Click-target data

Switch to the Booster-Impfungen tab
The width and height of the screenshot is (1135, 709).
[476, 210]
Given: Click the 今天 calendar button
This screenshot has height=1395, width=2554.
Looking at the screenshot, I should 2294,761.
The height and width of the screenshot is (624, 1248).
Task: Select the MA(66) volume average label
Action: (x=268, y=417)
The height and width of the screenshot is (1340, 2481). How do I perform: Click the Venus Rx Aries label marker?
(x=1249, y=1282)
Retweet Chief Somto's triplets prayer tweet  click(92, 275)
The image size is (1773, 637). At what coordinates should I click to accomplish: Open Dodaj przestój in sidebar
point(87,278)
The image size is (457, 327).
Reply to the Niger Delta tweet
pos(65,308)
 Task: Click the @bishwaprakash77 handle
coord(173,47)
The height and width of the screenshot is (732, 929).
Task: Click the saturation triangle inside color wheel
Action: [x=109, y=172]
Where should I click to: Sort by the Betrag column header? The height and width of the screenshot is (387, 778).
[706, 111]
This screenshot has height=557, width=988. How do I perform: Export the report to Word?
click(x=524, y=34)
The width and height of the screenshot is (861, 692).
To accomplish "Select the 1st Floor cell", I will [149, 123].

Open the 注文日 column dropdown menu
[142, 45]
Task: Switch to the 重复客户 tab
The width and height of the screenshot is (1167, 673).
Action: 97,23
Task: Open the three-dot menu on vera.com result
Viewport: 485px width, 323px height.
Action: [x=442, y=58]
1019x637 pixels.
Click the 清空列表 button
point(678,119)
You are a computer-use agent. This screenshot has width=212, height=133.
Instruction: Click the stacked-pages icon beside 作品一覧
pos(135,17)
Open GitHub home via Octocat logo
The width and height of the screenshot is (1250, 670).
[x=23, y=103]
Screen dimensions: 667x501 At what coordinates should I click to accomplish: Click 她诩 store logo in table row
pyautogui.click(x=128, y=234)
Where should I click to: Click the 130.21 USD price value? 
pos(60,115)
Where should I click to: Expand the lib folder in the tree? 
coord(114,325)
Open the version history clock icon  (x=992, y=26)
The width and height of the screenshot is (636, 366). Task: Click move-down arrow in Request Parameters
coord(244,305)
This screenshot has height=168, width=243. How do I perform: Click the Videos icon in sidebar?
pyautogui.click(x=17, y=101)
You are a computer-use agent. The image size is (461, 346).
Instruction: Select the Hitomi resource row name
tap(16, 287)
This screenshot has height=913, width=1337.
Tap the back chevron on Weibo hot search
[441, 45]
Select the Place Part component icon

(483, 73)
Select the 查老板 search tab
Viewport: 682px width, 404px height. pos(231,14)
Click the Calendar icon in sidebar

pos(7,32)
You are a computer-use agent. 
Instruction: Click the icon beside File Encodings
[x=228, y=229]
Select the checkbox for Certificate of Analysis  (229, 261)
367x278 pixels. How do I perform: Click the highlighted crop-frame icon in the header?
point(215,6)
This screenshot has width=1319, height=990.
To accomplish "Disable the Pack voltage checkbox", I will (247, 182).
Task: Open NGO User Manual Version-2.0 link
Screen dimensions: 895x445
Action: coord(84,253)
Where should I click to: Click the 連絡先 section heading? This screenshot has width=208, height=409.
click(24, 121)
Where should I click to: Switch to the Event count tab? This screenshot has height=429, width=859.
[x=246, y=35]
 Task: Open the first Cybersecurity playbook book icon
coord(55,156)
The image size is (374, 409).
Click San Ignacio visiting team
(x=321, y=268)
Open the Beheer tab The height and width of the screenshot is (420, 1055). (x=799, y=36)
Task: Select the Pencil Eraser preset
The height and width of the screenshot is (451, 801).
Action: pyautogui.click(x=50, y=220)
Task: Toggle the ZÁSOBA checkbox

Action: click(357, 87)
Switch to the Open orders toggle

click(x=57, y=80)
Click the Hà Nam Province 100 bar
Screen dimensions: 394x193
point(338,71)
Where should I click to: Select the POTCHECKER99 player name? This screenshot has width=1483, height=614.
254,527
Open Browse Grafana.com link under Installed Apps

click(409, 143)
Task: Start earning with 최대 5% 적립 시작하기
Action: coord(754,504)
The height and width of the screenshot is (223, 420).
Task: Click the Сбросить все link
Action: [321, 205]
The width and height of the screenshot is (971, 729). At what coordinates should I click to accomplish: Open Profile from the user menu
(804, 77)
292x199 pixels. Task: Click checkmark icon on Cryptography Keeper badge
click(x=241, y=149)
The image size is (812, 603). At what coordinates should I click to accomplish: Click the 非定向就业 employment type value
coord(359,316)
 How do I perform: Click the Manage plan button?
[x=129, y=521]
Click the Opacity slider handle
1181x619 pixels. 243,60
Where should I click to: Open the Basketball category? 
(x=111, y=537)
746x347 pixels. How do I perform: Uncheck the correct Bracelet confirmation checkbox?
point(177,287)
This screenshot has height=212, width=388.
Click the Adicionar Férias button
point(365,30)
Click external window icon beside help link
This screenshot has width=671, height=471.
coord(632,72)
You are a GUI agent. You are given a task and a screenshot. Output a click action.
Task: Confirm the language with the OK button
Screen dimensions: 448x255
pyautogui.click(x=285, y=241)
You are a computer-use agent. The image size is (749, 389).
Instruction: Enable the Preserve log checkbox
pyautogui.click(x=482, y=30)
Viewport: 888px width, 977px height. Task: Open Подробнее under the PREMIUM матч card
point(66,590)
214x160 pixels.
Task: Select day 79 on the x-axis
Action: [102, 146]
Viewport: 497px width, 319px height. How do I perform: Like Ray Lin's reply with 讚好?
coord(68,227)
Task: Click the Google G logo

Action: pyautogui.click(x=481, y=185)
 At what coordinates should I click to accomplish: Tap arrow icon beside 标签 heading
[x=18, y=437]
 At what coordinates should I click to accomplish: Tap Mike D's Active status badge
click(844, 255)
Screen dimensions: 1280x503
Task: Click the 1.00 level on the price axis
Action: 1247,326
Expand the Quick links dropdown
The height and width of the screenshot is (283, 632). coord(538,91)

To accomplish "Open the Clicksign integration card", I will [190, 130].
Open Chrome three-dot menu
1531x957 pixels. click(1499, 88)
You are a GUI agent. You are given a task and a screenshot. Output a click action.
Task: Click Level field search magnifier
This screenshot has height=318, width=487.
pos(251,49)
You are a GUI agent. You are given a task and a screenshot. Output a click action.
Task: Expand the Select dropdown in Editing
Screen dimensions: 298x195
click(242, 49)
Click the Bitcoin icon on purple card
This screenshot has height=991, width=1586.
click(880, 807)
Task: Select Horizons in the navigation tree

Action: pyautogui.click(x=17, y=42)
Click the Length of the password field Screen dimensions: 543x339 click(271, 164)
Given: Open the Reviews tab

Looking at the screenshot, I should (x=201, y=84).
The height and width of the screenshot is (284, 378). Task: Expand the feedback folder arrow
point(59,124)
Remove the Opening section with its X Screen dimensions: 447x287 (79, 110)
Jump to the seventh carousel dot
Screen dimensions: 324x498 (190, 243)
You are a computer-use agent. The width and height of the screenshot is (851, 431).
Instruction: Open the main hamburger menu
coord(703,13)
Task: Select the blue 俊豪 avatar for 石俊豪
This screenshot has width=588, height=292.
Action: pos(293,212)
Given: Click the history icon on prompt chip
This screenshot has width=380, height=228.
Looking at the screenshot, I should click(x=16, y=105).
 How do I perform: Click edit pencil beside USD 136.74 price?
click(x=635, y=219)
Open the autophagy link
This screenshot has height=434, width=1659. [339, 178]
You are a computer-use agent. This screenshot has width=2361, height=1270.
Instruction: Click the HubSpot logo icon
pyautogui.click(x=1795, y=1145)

- [Work to complete] Copy the lines above from the line with "Expand the Quick links dropdown" to the line with "1531x957 pixels. click(1499, 88)", keeping each line word for word.

- [Correct result]
Expand the Quick links dropdown
The height and width of the screenshot is (283, 632). coord(538,91)

To accomplish "Open the Clicksign integration card", I will [190, 130].
Open Chrome three-dot menu
1531x957 pixels. click(1499, 88)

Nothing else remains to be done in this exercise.